After playing the recently released Cozy Grove, and loving it, jumping into a farming sim seemed fitting. I was enjoying the high that relaxed video games can bring. There’s something so satisfying about getting comfy on your couch and knowing for the next hour or so, you needn’t worry about a thing. Deiland: Pocket Planet Edition promises a time of laid-back gaming and simplistic serenity. Unfortunately, it may have gone a little too far in its promises, as while Deiland: Pocket Planet Editionis good, it lacks the depth needed to make it great.
“Everything is essentially a simplified version of mechanics seen in other games.”
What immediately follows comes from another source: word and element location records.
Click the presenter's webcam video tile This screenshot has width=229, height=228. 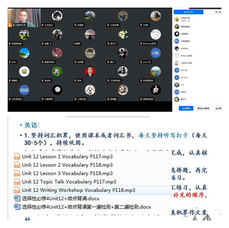(x=24, y=18)
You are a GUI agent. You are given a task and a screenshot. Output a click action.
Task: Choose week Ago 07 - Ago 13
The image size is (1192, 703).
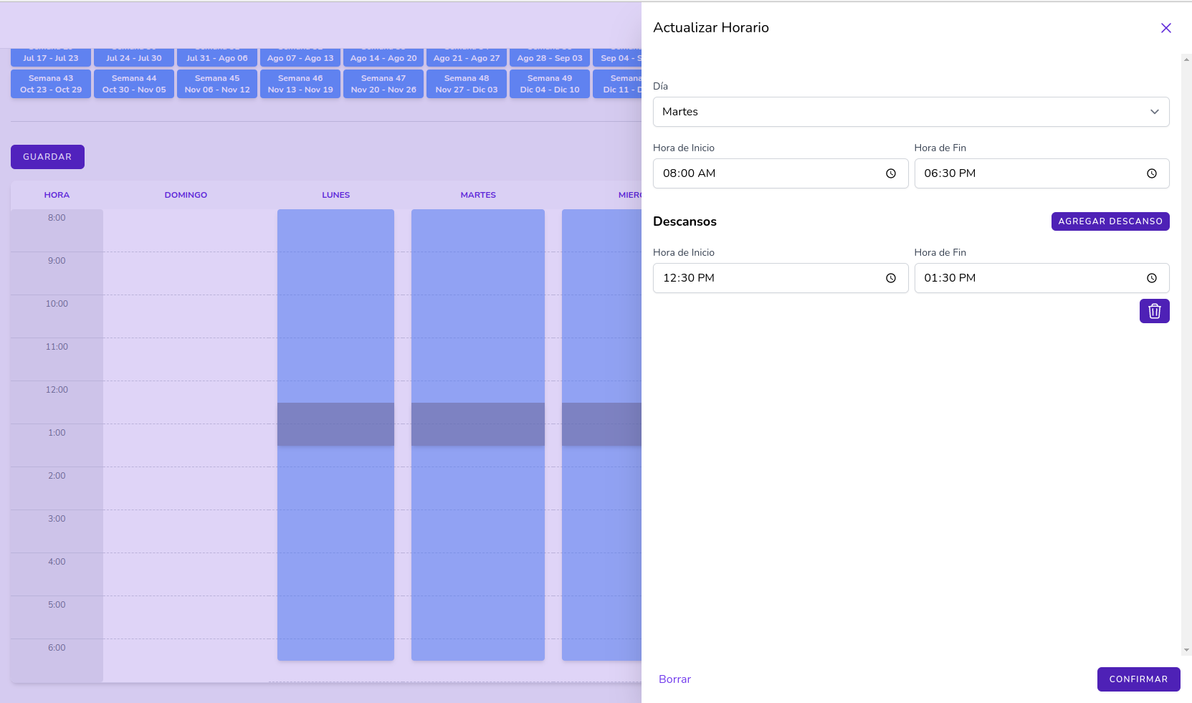point(300,57)
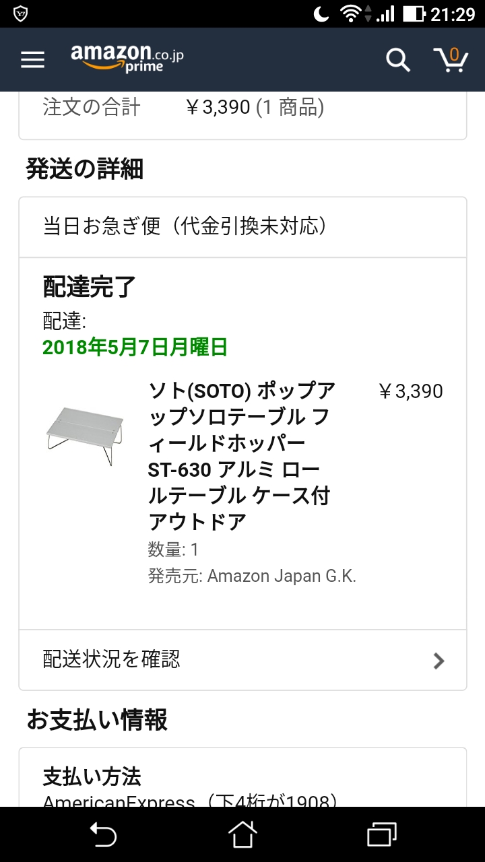Tap the Amazon.co.jp Prime logo
This screenshot has height=862, width=485.
[x=127, y=58]
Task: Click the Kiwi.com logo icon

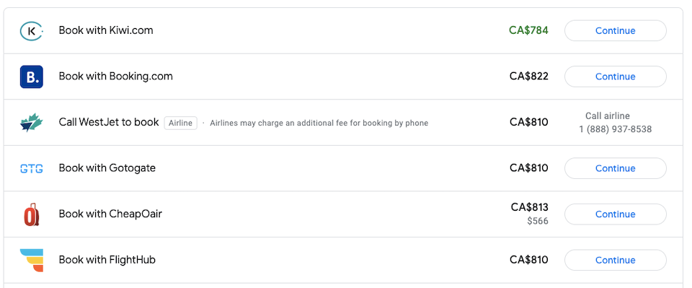Action: (31, 31)
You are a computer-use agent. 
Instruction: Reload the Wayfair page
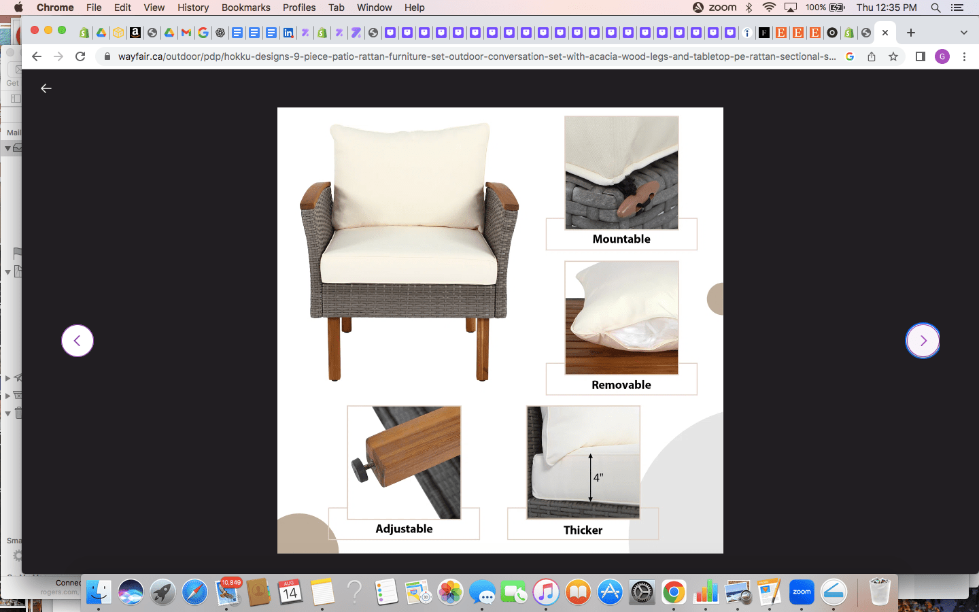pyautogui.click(x=80, y=56)
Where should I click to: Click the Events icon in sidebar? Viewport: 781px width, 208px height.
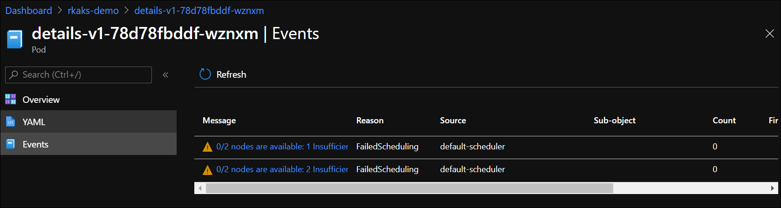pyautogui.click(x=11, y=144)
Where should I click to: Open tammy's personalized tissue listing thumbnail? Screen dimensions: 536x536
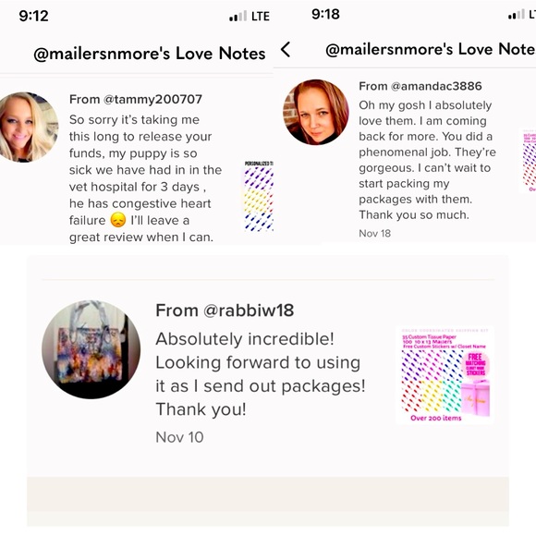tap(259, 196)
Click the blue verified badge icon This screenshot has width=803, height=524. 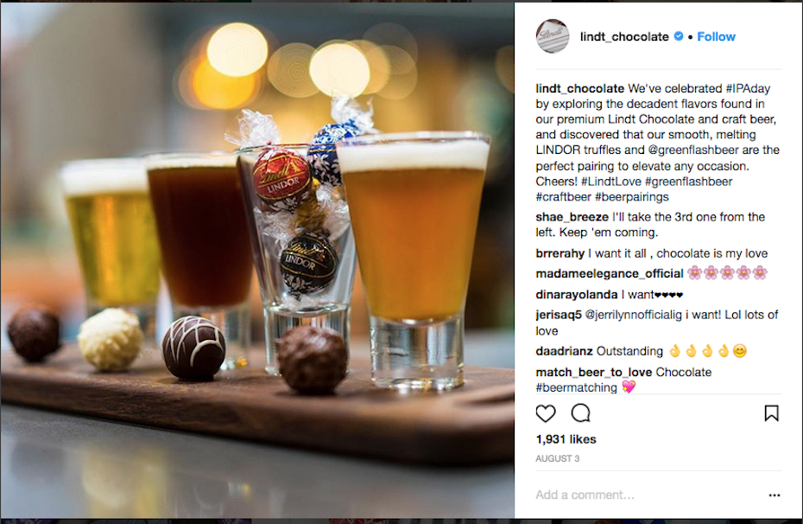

Deiland: Pocket Planet Edition has a simple premise. You awaken one day on a small planet and are tasked with maintaining it. There are plots of land to farm, rocks to mine, monsters to fend off and a house to upgrade. On occasion, visitors will pass on by and offer you quests to complete, but really that’s about it. What is available in Deiland: Pocket Planet Edition is basic but nevertheless fun.
Everything is essentially a simplified version of mechanics seen in other games. Take, for example, farming. You are given three plots of land, which are all upgradeable. Each one, in the beginning, can hold one seed. You plant it and wait until it blossoms a few days later. Once it does, you harvest it and repeat the process. There’s not all that much you can do with each crop. Most of them are attributable to one recipe. Wheat is good for making bread; cotton can make thread; sunflower can make oil. It’s simple but a fun loop regardless. There’s something ultimately soothing about repeating the same process over and over again. At least, it’s soothing when it lacks any form of complexity.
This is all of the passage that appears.